My Signal app now runs on Render's free tier. It is a small instance, but it is perfect for a personal project. To save resources, the service automatically stops when it is not in use and spins back up when a request comes in. I had successfully built a robust, independent, and cost-effective solution.

The Ultimate Workflow: The Morning Scrum Publisher

The Morning Scrum Publisher The Morning Scrum Publisher -- streamlining content creation from transcript to publication.

With this new knowledge and confidence, I returned to my original problem: content creation. I built my ultimate tool, the "Morning Scrum Publisher," inside Tasklet. This little app has completely streamlined my process.
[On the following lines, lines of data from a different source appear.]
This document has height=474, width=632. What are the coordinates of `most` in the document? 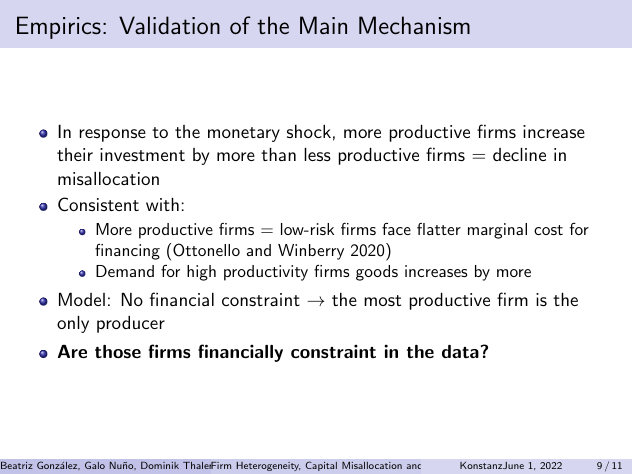 It's located at (382, 300).
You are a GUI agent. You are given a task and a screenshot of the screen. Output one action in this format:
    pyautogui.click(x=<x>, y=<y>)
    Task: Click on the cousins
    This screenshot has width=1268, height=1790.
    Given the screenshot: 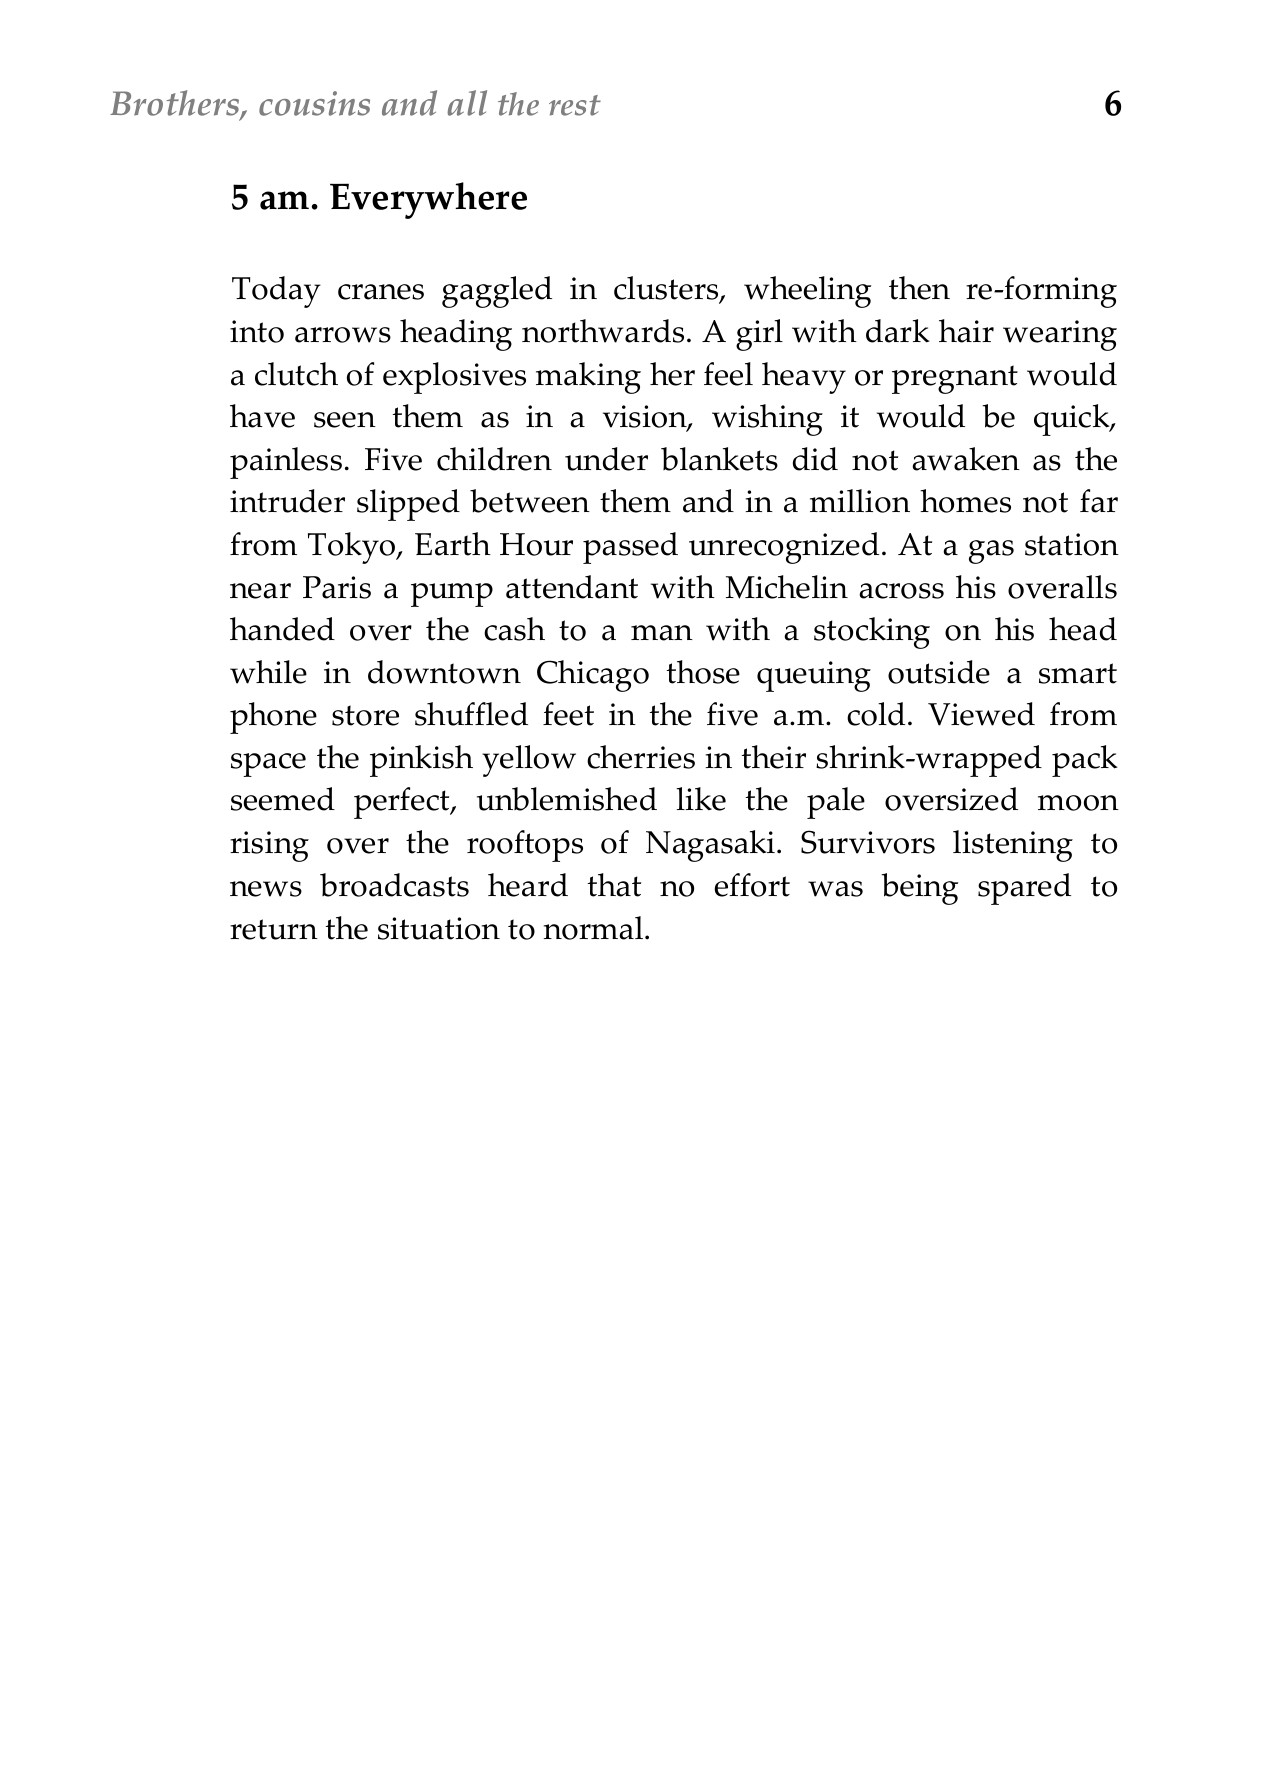 What is the action you would take?
    pyautogui.click(x=314, y=103)
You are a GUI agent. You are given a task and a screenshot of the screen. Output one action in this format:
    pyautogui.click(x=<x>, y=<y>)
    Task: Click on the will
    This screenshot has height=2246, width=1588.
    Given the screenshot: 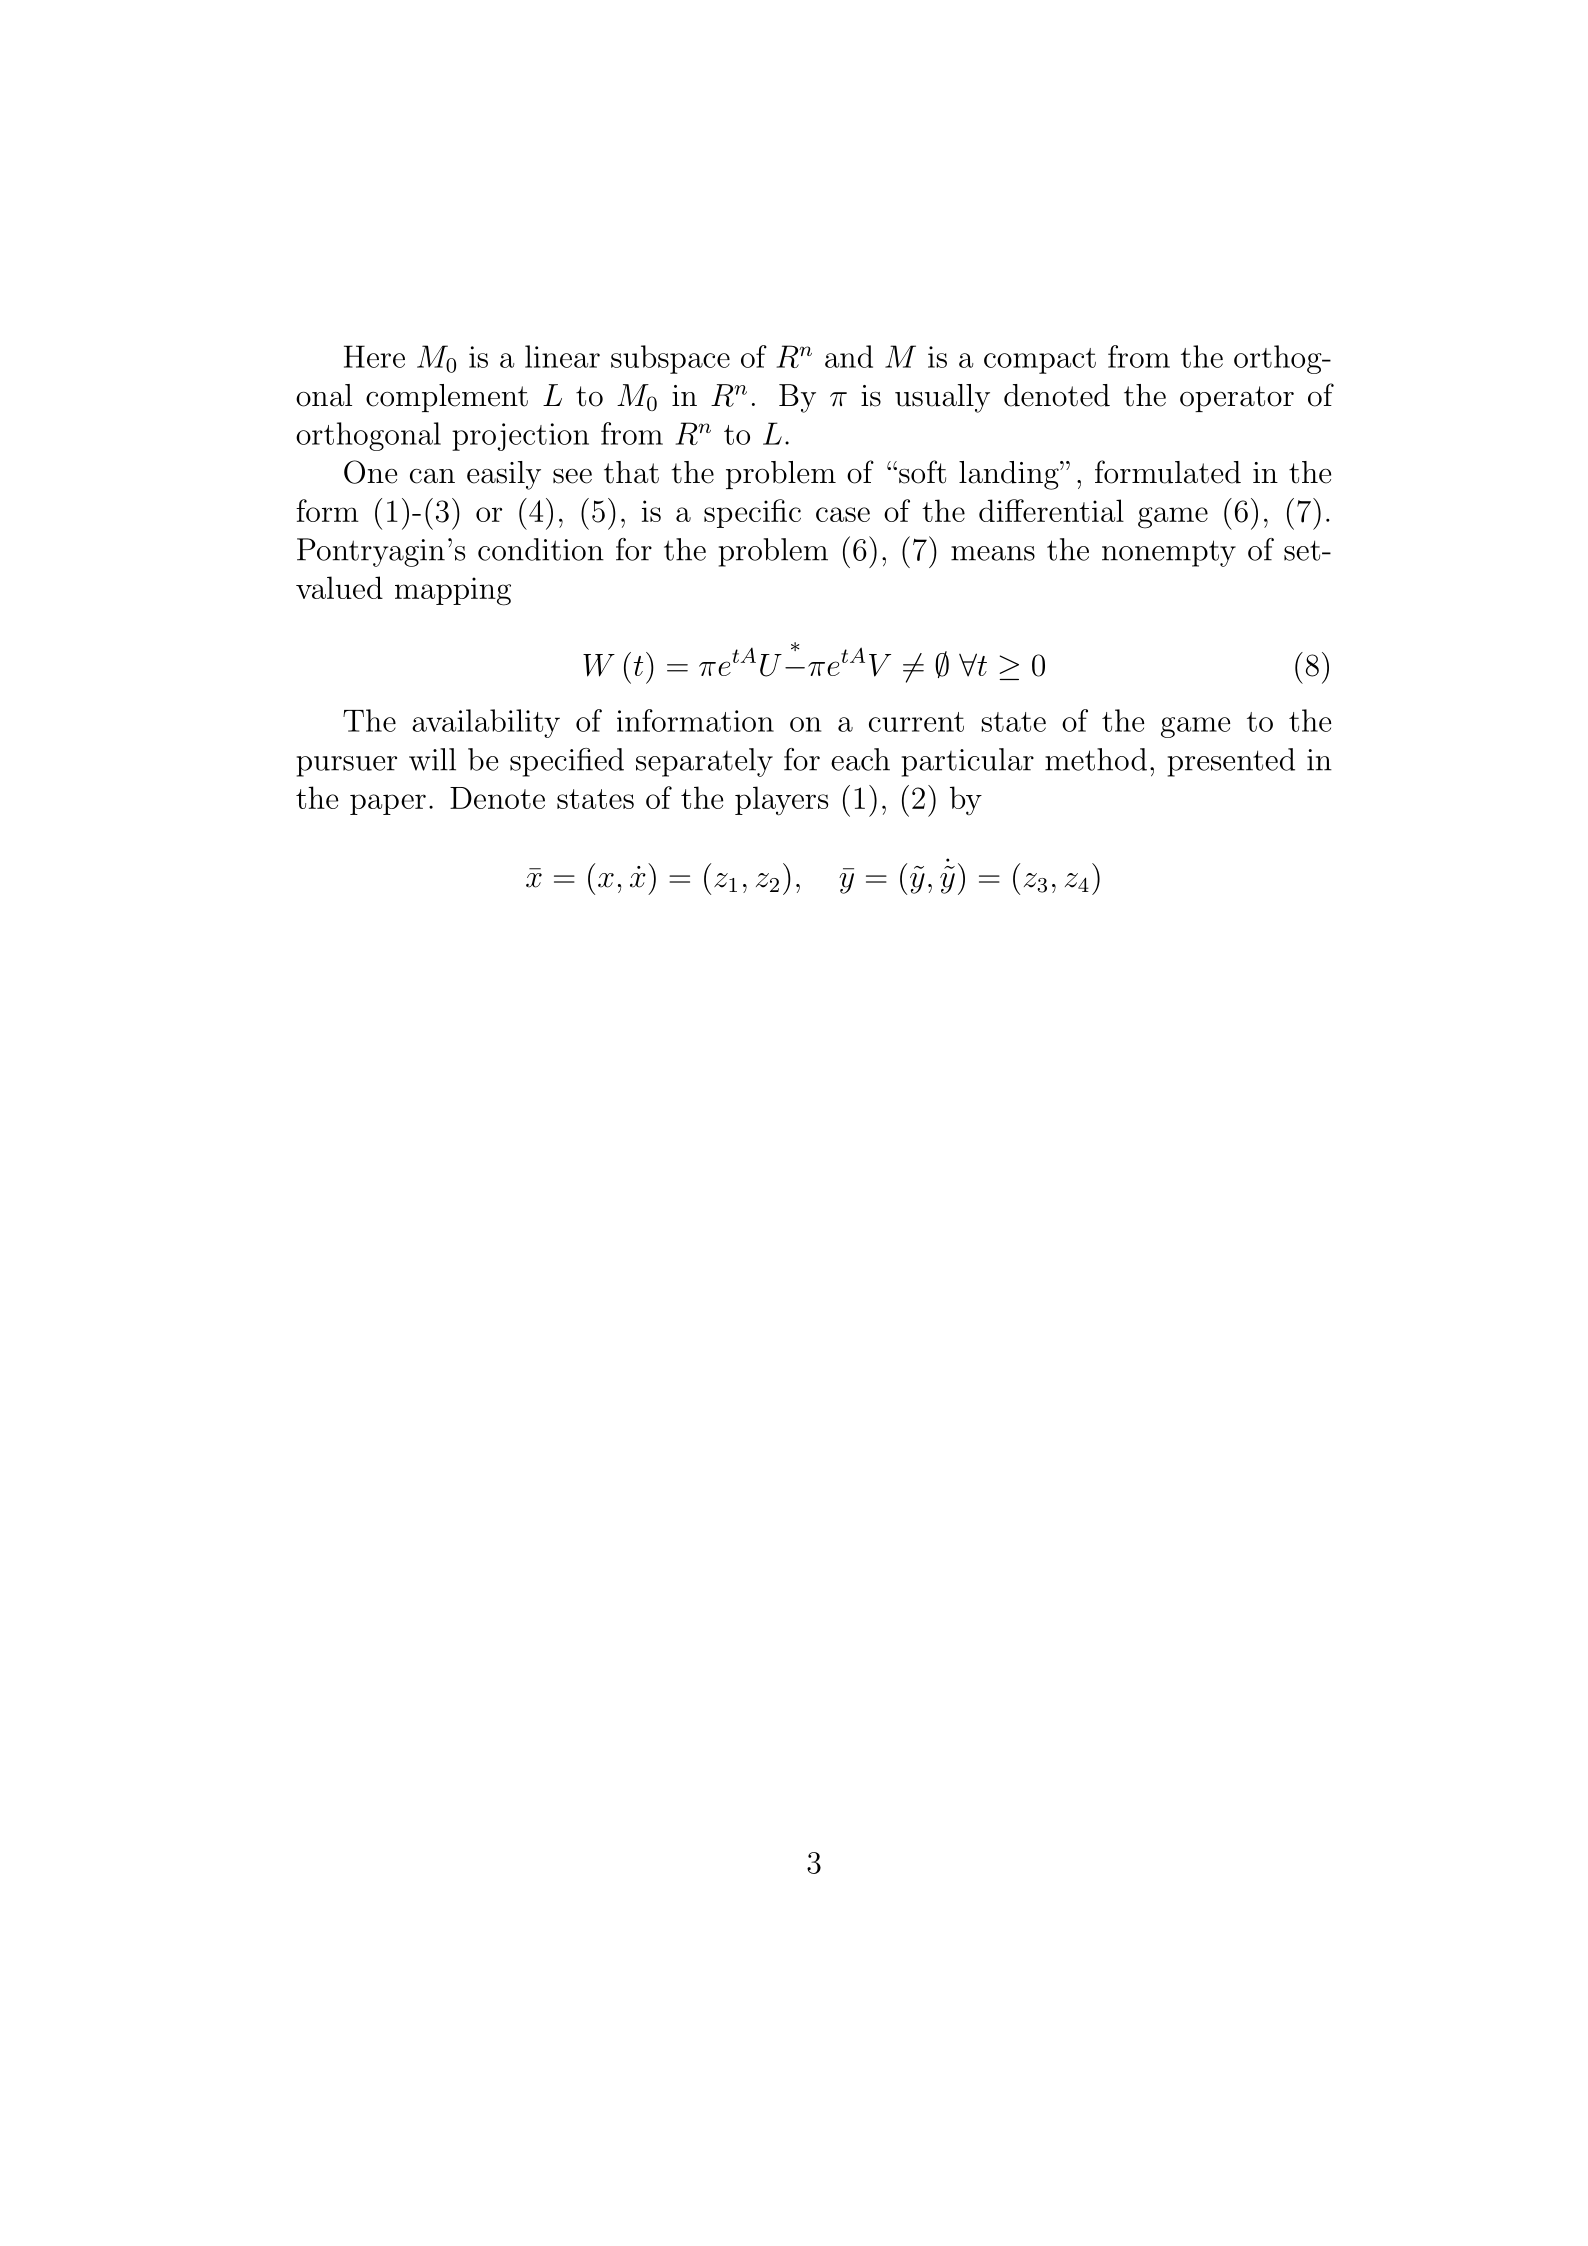 What is the action you would take?
    pyautogui.click(x=432, y=759)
It is a simple but powerful agent. I upload the raw transcript from a show, and it performs a series of tasks:

  1. It writes a polished, well-structured article.
  2. It generates and inserts relevant images.
  3. It publishes the final article directly to my Wix website.
  4. It saves a backup copy of the article in a file repository.

This last step is crucial. When you have an agent creating things for you, you need a way to track its output. Otherwise, the content can disappear into a black box, making it hard to find or manage. By having the agent save a copy to a Google Drive folder, I create a permanent, organized archive.

Finding Tasklet has been a huge breakthrough. It has enabled me to build these small, targeted apps that make my daily processes significantly more productive. What looks simple on the surface is a remarkably deep and powerful tool, and I feel like I am just scratching the surface of what is possible.

The ability to quickly prototype, build, and deploy custom AI agents is no longer the exclusive domain of expert developers. Platforms like this are empowering a new generation of builders to create their own solutions, tailored precisely to their needs. This is more than just using AI; it is about directing it. For me, it has transformed tedious tasks into an efficient, automated workflow, freeing me up to focus on what really matters.